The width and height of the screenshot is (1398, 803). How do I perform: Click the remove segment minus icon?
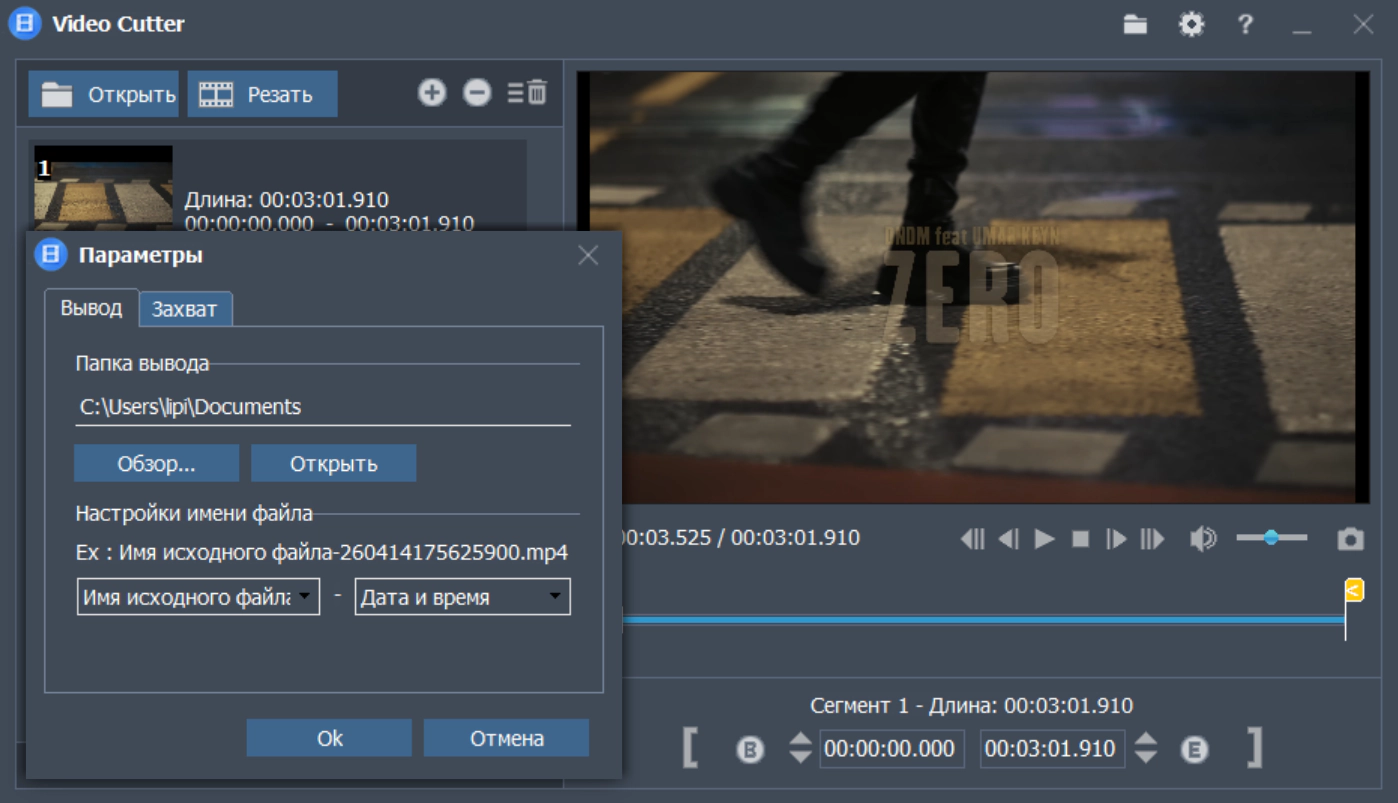[477, 93]
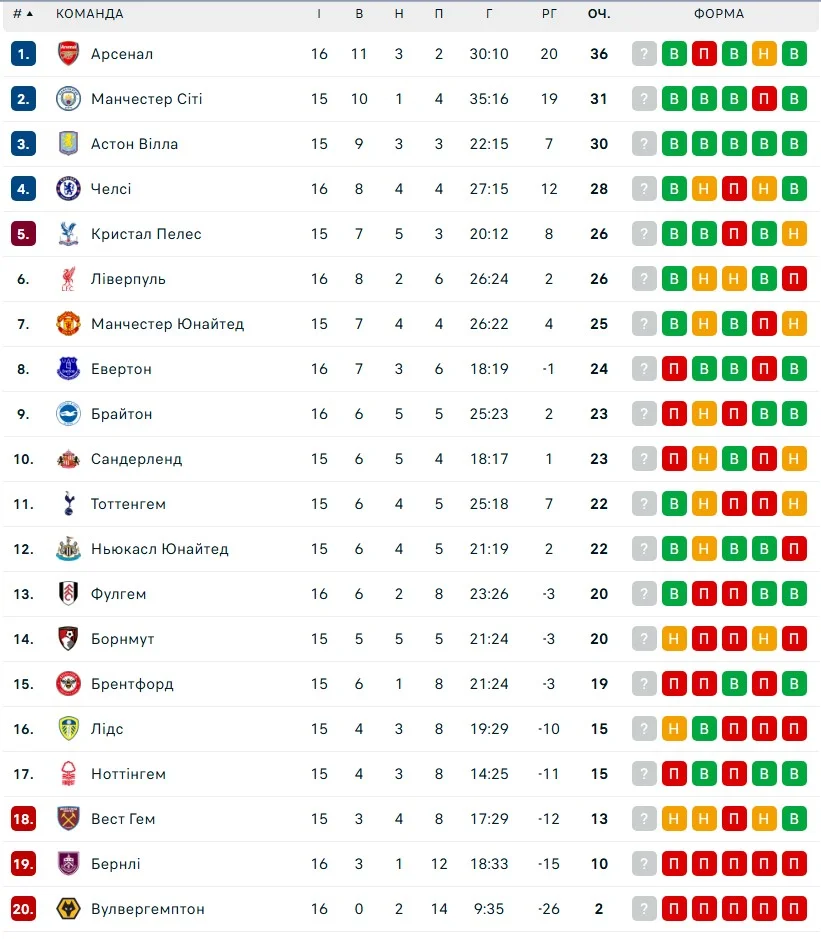Viewport: 821px width, 939px height.
Task: Click Sunderland's gray question mark form badge
Action: pos(645,459)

-*-*-

▸ DESCRIPTION OF THE TASK: Exact reproduction of the entries above is required, with pictures excluded.

▸ ANSWER BOX:
The width and height of the screenshot is (1398, 803). How do I perform: Click the remove segment minus icon?
[477, 93]
Viewport: 821px width, 939px height.
Task: Click Sunderland's gray question mark form badge
Action: pos(645,459)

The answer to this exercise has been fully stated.